We should all be pacing our living rooms, ordering our game-watch merch for the season, diagraming fool-proof end arounds in the condensation of our shower walls. This should be one of the more anticipatory three-week periods in the history of the Chicago Bears organization.

But it’s not that.

We should be talking to our friends, tanked in the tavern, caffeinated in the coffee shop, toweled in the Turkish bath, about how much fun it’s going to be to watch Aaron Donald try to track down Justin Fields in the backfield, only to see Fields run from the pressure and complete a ball twenty-five yards down the field.

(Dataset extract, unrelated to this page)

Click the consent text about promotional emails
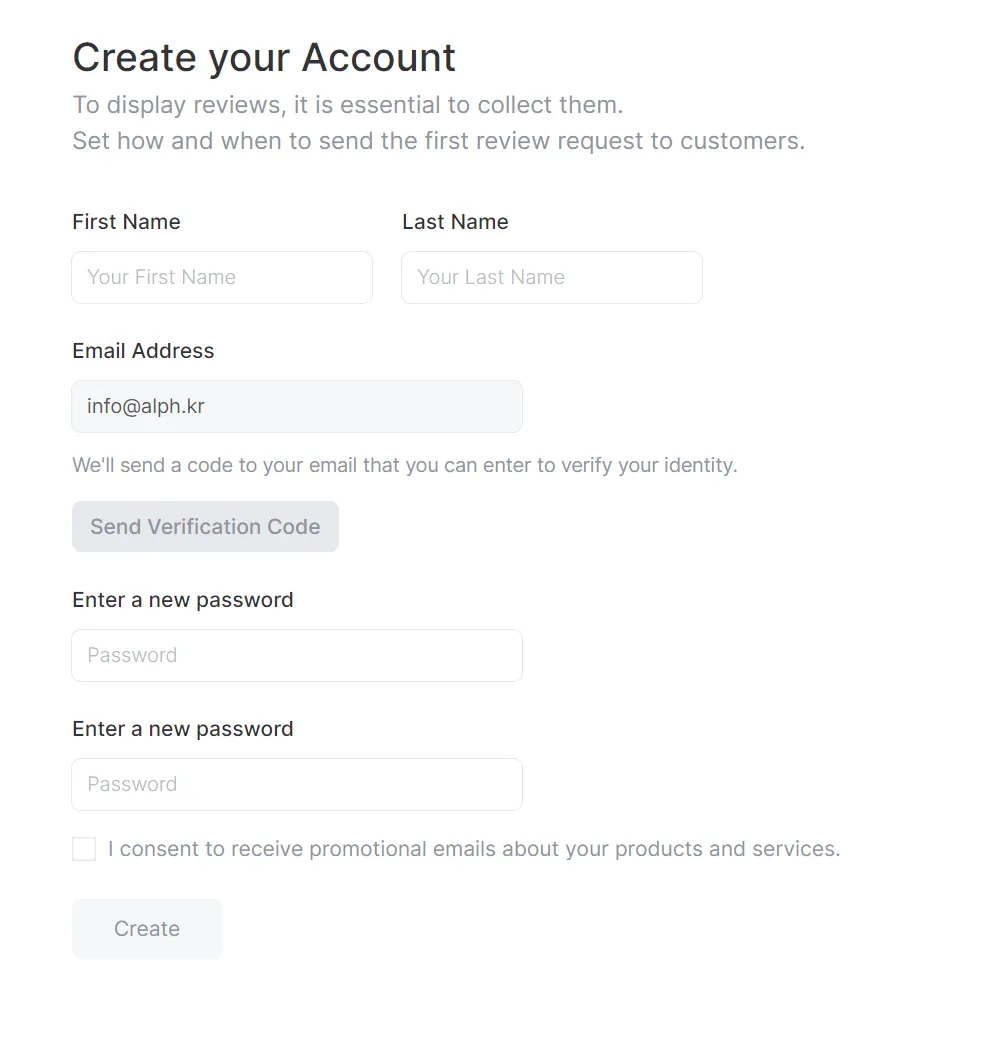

But we won’t be doing any of that.

Instead, the fan energy and enthusiasm generated by Fields this summer – seeing a quarterback do things we have never seen one do in a Bears uniform – has been thoroughly extinguished in the short-term by his head coach mangling the position all summer long. Instead, on September 12th, we’ll be forced to sit through an entire slate of Sunday football action only to see Andy Dalton take the starter’s reins on Sunday night.

Trevor Lawrence is starting. Zach Wilson is starting. Kyle Shanahan has given Trey Lance starting reps since the first day of camp and has already made it clear Lance will be part of the game plan from day one. Hell, even Mac Jones looks like he has a chance to start, after being given competitive reps with Cam Newton all summer long.

But not Fields.

Of course not Fields.

Why? Because Matt Nagy says so, that’s why.